Add On-Policy Distillation (OPSD) Trainer backend in DeepSpeed by PKUWZP · Pull Request #8027 · deepspeedai/DeepSpeed

PKUWZP · 2026-05-26T07:31:28Z

Summary

This PR adds a DeepSpeed-native on-policy distillation trainer. It also incorporates the PR from @delock (PKUWZP#1), which abstracts the OPSD example into DeepSpeed submodules, including a rollout engine abstract layer, two rollout implementations (HybridEngine and vLLM), and OPSD trainer.

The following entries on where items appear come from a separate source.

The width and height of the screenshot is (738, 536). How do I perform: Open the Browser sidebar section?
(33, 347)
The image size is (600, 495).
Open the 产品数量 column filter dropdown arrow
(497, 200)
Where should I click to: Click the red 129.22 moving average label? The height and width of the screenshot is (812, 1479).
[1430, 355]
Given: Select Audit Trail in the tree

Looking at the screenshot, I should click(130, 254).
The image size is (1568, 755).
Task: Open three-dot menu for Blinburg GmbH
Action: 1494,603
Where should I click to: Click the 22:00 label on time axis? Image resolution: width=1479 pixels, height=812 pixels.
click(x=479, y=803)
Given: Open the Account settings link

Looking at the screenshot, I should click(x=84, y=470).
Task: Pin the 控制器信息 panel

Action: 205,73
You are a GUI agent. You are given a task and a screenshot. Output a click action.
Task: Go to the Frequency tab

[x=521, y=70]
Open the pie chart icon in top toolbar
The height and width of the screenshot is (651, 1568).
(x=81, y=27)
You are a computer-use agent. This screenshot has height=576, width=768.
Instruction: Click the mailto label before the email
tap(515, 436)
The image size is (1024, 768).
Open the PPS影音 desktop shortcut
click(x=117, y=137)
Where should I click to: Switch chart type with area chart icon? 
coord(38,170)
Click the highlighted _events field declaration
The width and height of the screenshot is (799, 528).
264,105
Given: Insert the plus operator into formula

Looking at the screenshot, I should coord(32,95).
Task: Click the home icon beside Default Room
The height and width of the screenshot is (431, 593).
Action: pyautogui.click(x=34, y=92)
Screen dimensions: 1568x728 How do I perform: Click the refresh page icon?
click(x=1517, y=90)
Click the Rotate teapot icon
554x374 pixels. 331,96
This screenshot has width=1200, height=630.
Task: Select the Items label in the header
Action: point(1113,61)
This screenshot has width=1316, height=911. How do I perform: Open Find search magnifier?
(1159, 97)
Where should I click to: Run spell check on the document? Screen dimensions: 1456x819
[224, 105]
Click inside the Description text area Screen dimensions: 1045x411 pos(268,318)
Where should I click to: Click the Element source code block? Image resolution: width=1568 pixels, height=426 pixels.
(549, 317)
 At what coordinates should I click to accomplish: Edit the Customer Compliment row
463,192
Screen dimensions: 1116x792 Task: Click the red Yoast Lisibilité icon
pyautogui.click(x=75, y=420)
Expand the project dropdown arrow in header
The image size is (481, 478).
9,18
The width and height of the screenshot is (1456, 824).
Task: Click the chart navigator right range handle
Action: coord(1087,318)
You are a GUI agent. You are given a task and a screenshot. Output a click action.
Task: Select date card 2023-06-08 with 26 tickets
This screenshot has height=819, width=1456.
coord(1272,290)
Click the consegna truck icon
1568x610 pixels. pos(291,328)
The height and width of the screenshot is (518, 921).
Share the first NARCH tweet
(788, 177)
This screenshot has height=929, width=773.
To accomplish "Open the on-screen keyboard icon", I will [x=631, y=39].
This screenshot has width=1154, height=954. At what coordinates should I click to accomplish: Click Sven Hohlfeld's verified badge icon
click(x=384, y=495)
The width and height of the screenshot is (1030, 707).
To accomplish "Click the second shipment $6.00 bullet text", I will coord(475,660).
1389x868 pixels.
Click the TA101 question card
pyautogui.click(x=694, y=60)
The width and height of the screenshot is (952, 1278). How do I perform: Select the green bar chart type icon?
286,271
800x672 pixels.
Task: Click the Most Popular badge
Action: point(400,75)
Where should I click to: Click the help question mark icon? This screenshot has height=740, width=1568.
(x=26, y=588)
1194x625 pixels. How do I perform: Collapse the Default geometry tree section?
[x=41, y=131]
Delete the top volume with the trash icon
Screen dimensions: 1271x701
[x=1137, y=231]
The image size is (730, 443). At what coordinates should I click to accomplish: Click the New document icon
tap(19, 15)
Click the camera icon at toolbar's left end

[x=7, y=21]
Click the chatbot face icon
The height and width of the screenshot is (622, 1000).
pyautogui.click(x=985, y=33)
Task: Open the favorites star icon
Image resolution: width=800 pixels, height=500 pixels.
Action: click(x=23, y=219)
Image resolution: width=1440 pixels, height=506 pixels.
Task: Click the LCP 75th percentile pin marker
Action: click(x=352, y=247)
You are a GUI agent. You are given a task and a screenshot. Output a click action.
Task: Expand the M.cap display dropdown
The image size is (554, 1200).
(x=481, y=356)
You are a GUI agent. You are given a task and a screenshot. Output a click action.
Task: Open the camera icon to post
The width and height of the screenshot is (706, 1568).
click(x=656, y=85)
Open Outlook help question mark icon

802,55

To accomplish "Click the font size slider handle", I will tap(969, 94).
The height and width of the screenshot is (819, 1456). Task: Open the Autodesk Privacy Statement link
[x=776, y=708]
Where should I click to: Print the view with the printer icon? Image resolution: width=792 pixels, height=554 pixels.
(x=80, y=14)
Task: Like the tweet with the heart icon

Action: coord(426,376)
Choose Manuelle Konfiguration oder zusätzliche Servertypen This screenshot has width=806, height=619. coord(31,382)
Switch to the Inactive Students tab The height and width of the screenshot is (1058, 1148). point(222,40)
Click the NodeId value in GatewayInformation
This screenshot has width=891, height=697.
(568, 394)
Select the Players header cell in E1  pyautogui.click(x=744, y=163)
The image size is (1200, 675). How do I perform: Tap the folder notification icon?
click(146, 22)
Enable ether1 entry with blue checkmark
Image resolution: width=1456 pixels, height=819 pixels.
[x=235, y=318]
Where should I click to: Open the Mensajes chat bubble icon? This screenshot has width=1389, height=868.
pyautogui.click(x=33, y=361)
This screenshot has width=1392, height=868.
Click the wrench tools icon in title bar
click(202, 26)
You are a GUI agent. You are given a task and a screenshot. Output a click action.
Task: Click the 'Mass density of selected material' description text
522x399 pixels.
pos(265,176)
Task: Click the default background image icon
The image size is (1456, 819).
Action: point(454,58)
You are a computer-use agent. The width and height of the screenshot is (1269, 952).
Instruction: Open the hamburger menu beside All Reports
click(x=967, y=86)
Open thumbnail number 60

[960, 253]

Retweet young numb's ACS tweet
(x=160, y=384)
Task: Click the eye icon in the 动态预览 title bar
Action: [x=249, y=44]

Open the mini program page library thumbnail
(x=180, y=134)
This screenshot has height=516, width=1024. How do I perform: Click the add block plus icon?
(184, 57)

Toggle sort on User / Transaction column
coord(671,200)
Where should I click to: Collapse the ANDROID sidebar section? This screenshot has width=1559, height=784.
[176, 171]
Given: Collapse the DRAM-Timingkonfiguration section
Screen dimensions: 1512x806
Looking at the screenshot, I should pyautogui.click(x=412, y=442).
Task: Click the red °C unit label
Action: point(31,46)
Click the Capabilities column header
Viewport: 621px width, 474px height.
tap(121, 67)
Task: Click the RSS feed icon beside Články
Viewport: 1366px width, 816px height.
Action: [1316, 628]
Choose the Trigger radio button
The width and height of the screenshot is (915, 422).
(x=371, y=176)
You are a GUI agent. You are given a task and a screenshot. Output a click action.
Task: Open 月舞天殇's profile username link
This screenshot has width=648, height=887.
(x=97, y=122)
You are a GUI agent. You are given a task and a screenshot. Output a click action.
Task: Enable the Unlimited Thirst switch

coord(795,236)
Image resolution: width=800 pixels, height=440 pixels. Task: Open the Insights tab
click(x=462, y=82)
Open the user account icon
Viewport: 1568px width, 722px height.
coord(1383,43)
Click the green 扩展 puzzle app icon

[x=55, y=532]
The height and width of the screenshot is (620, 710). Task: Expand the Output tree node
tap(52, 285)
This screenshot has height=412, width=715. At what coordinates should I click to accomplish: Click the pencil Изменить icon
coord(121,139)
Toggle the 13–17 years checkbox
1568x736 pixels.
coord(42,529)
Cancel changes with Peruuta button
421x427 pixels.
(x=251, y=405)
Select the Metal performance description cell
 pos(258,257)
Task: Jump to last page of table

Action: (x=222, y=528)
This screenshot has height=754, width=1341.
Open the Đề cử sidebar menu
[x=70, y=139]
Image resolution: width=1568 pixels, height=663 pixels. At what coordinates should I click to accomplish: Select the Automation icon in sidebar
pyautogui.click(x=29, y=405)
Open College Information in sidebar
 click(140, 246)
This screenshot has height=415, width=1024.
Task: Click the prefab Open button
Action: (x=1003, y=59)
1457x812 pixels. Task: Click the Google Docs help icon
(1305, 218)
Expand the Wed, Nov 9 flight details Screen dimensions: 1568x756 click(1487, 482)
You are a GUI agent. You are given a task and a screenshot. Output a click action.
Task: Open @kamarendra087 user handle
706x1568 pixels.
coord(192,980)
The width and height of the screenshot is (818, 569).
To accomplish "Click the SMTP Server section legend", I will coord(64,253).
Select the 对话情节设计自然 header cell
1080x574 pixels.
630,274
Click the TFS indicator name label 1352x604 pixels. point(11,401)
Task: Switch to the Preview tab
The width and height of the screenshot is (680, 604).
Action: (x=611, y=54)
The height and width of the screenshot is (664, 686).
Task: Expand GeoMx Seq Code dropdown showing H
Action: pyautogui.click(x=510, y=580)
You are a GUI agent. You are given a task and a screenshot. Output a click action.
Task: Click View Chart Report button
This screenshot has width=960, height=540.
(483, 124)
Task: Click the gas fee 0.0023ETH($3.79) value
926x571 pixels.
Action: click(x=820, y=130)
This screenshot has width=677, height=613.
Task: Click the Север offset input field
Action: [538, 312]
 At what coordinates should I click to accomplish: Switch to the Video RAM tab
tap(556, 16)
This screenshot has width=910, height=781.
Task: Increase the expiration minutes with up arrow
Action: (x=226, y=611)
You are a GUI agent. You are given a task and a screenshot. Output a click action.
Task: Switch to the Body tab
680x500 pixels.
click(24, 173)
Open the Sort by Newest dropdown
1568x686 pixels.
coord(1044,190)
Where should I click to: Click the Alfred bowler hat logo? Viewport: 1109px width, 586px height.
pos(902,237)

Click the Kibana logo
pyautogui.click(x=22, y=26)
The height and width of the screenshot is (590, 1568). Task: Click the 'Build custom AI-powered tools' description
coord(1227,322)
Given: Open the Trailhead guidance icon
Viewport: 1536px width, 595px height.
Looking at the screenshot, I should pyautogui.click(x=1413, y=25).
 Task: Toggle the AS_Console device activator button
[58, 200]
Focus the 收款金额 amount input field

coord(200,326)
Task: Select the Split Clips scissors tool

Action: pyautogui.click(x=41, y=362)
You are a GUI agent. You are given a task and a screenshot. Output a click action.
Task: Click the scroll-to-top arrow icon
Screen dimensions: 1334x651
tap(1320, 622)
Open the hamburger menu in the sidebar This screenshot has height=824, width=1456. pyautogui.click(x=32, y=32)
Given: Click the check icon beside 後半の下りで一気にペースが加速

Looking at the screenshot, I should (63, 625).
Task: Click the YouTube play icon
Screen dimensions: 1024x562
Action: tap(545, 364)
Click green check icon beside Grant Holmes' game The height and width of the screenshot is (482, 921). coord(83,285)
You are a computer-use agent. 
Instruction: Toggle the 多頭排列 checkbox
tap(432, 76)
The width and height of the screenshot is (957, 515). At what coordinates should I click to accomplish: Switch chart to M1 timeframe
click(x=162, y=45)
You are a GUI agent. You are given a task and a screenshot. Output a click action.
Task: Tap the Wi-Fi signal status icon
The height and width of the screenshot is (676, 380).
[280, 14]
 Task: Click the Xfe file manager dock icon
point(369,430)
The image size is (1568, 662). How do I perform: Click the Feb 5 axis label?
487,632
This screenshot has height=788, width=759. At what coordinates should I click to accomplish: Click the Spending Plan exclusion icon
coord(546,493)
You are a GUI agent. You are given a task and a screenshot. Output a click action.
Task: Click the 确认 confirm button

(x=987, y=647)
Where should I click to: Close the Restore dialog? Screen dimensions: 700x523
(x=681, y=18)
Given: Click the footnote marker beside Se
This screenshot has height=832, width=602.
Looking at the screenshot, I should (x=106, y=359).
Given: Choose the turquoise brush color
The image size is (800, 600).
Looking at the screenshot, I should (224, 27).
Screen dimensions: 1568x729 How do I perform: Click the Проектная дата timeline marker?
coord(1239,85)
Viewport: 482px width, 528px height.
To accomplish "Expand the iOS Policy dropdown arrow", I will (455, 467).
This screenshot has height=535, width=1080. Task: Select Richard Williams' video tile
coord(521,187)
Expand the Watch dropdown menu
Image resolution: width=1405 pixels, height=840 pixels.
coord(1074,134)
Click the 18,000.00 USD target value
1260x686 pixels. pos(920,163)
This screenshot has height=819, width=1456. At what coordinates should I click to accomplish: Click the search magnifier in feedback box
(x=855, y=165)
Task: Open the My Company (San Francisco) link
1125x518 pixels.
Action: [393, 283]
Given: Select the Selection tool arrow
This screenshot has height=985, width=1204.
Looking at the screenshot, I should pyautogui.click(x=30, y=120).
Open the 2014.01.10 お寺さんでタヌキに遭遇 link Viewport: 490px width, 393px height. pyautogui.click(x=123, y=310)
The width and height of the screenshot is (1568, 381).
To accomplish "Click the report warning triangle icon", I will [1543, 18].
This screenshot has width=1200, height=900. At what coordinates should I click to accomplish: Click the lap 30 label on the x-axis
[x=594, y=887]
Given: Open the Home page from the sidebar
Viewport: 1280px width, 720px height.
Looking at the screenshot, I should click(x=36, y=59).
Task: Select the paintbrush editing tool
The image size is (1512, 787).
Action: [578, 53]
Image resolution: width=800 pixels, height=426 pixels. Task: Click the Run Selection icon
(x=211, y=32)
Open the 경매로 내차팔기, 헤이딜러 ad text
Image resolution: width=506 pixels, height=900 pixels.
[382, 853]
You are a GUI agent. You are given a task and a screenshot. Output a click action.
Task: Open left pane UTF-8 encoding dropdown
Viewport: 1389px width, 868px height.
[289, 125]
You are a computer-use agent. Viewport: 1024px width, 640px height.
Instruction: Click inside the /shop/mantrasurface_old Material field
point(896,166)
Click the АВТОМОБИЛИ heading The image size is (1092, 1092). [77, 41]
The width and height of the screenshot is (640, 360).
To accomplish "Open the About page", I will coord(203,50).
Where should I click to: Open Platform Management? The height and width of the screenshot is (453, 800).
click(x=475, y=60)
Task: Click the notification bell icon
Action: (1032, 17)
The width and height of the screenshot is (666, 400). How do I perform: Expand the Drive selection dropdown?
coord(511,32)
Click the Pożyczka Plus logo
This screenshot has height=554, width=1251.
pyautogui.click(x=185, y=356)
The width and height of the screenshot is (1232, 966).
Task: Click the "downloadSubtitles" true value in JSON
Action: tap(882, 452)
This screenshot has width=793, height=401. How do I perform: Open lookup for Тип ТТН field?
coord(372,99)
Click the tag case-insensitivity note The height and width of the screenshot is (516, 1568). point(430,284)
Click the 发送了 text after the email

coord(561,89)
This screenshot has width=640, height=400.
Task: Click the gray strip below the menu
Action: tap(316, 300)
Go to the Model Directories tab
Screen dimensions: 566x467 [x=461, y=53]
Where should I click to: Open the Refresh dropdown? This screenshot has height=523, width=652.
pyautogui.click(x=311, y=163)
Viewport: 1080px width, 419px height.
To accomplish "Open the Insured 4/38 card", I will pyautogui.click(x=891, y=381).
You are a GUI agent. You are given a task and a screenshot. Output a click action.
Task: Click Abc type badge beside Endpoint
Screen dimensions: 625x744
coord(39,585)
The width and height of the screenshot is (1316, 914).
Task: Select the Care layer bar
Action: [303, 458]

On-policy distillation: a small student generates rollouts, a frozen large teacher scores them, and the student is updated by a per-token divergence (forward-KL / reverse-KL / JSD) between the two distributions on the student's own samples. Each step has three phases — student rollout → teacher forward + CPU logit cache → student forward + streamed divergence + backward — so the full [B, T, V] teacher tensor never co-resides with the student logits on the training device.

Key Design Decisions

Rollout engine abstracted as RolloutEngine ABC, created via build_rollout() factory
HybridEngineRollout runs in-process, reusing model weights — no cross-process weight transfer needed
VLLMRollout runs as a subprocess to avoid vLLM's new_group() deadlocking with DeepSpeed launcher
HybridEngineRollout support continuous batching and graph capture

Modules:

deepspeed/runtime/rlhf/trainer/opsd.py — chunked / streamed forward-KL, reverse-KL, JSD with sequence-axis chunking
deepspeed/runtime/rlhf/trainer/teacher.py — frozen teacher wrapper + TeacherLogitCache (host-resident, chunk fetch)
deepspeed/runtime/rlhf/rollout/hybrid_engine_rollout.py — HybridEngine rollout backends
deepspeed/runtime/rlhf/rollout/vllm_rollout.py — vLLM rollout backends
benchmarks/opsd — Benchmark scripts for OPSD training
tests/unit/runtime/rollout — testing scripts for OPSD rollout backends (vLLM + HybridEngine)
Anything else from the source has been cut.